Similarly, persons with multiple sclerosis sweat less than people without the disease.
As the temperature rises, it’s more important than ever to be safe
The good news is that you can train for high temperatures in the same way you can acclimate to high altitudes.
“The more you expose your body to that environment, the better it will be able to respond later,” Griggs explains.
Your body will manufacture more blood and become more efficient at circulating it to your skin in preparation for those workouts.
When you move, you’ll start sweating sooner and more heavily. You can also lose more water before becoming dehydrated if your blood volume is higher.
The trick is to start slowly, Roberts says: “We’re talking about half the duration and intensity of your typical workout.”
So, if you’re a six-mile runner, cut it down to three or fewer when the weather starts to warm up, whether it’s the first week of spring or during a significant heatwave.
You can gradually increase the intensity again. That was my blunder.
I mindlessly followed my training plan, which said that I should run 10 kilometers.
I didn’t factor in the fact that the temperature was about 20 degrees Fahrenheit higher than usual.
Acclimatization can take some time. Roberts advises athletes who are planning a race or other event that would likely take place in hot weather to start training three months ahead of time, ideally for 30 minutes each day.
There are a few additional basic things you may do to ensure that your body can withstand the heat.
According to Roberts, staying safe in the heat can be as simple as getting a good night’s sleep.
Sleep, hydration, and whether or not you’ve recently been ill all have an impact on your body’s ability to regulate heat.

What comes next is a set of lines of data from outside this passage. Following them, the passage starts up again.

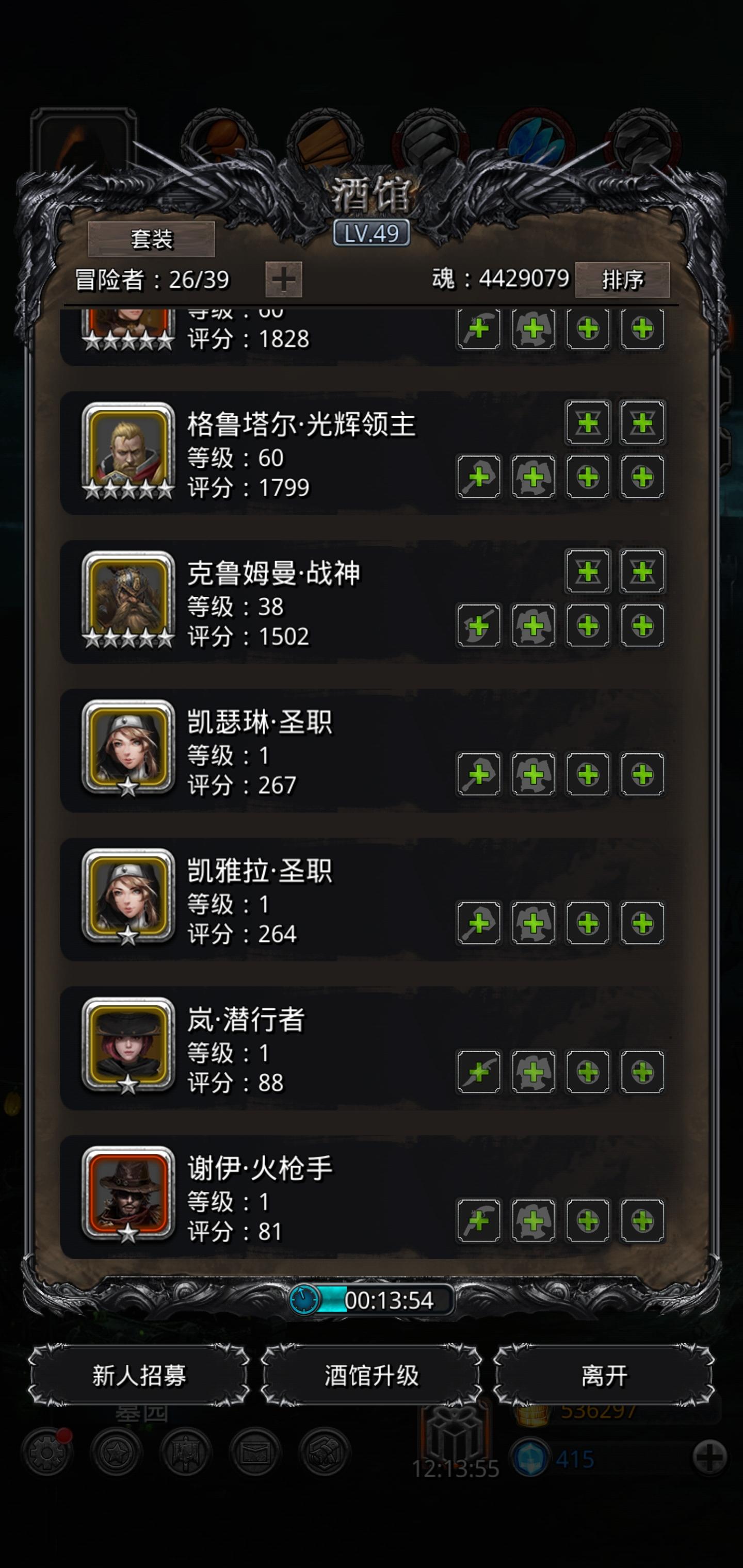Viewport: 743px width, 1568px height.
Task: Leave the tavern via 离开
Action: pos(604,1376)
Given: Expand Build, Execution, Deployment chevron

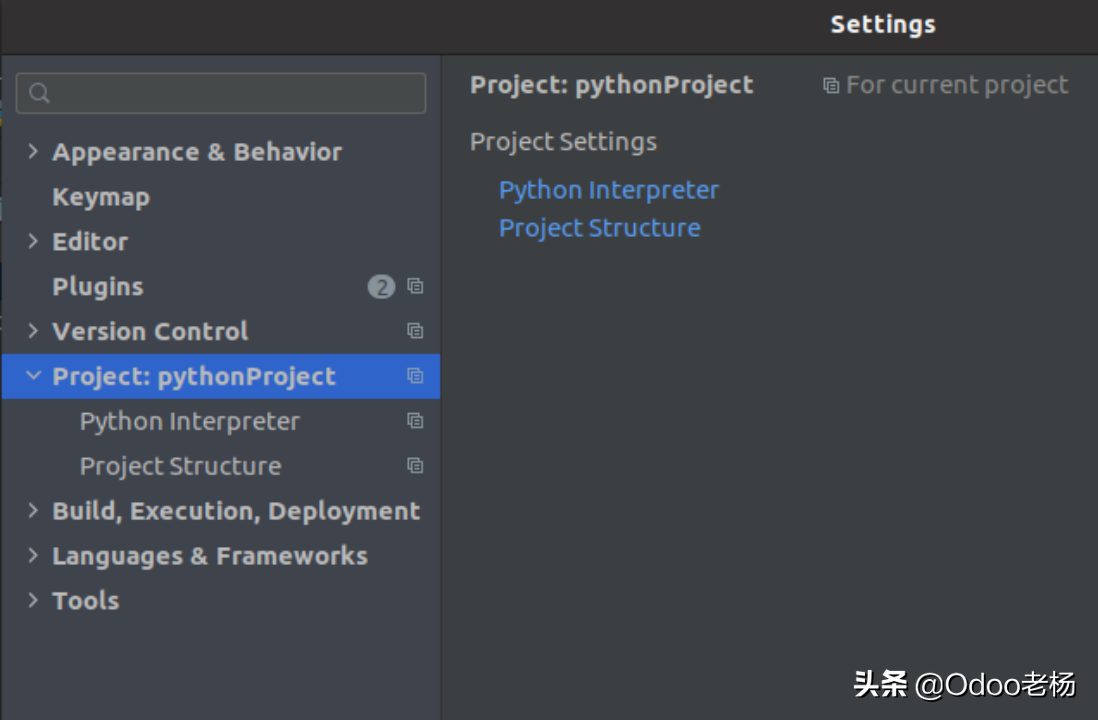Looking at the screenshot, I should [33, 511].
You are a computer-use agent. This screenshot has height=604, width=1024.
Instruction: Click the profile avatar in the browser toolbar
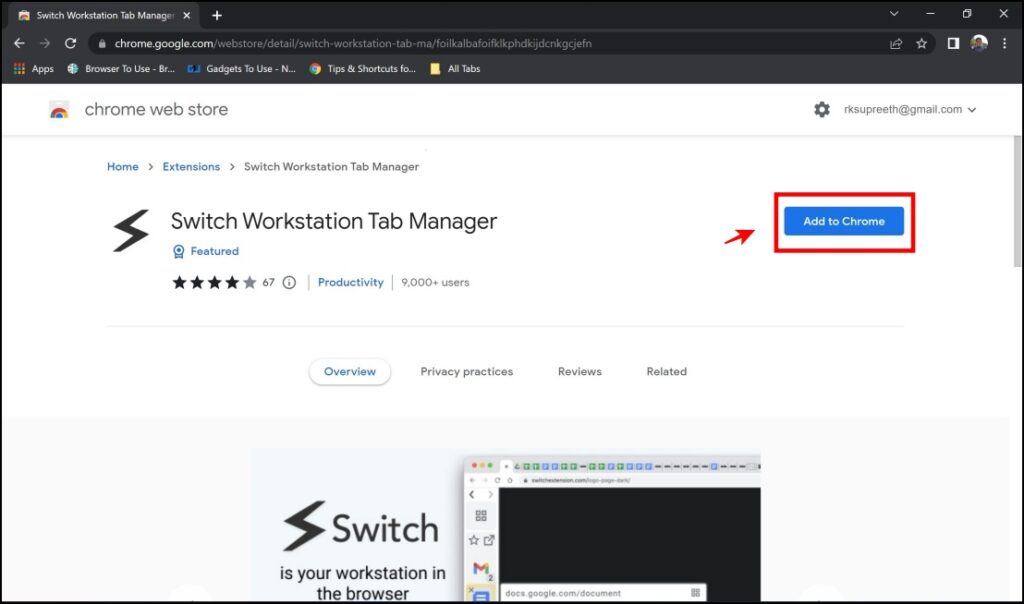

If it’s hot outside and you’re not well-rested or hydrated, or if you’ve recently recovered from the flu, avoid the workout and go to an air-conditioned gym (provided you’re COVID-19-vaccinated and case counts allow clubs to open safely).
The same is true if you’ve had a few too many drinks the night before. Alcohol not only dehydrates us, but it also hinders our capacity to cool down. Also, go with a friend on those extremely hot days.
“Sometimes it’s a matter of somebody keeping an eye out for you,” Roberts says, adding that a friend can notice changes in your behavior before you do.